After creating the definition, the NASEM LC Committee encouraged the federal government to adopt it and made suggestions for how to go about applying the definition in clinical care, medical research, and public health activities. These recommendations are not binding, and it is up to the US government to decide whether and how to follow the recommendations. Presently, the US Centers for Disease Control and Prevention have adopted the definition for its activities and have included it on their website. Furthermore, the USA’s Long COVID Coordination Council has proclaimed its support of the definition and in the upcoming months will be analyzing and adapting it for use in clinical settings.
What does the future hold for the NASEM LC definition?
The definition’s official name is the “2024 NASEM LC Definition”, in recognition that it is based on currently available evidence and that our knowledge of LC is evolving daily. Some people have asked why the Committee did not create a more specific definition. The answer is we could not. To do so would have resulted in a definition based on non-existent/ sparse evidence or on mere speculation. A narrow definition would result in many people not being able to receive appropriate care and might even block research progress if investigators are confined to examining only a slice of those affected.

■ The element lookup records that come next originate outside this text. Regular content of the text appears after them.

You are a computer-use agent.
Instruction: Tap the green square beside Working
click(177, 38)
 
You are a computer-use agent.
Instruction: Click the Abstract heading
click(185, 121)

The full report includes a section of questions/ issues which – if answered – could assist in refining the definition. Furthermore, the Committee recommended the government re-visit and possibly revise the definition in either 3 years or when new, significant findings emerge, whichever time arrives first.
YOUR TURN: What do you think of the 2024 NASEM LC definition? Are there specific features you wish had been included or excluded? Do you plan to use it? If so, how will you apply it?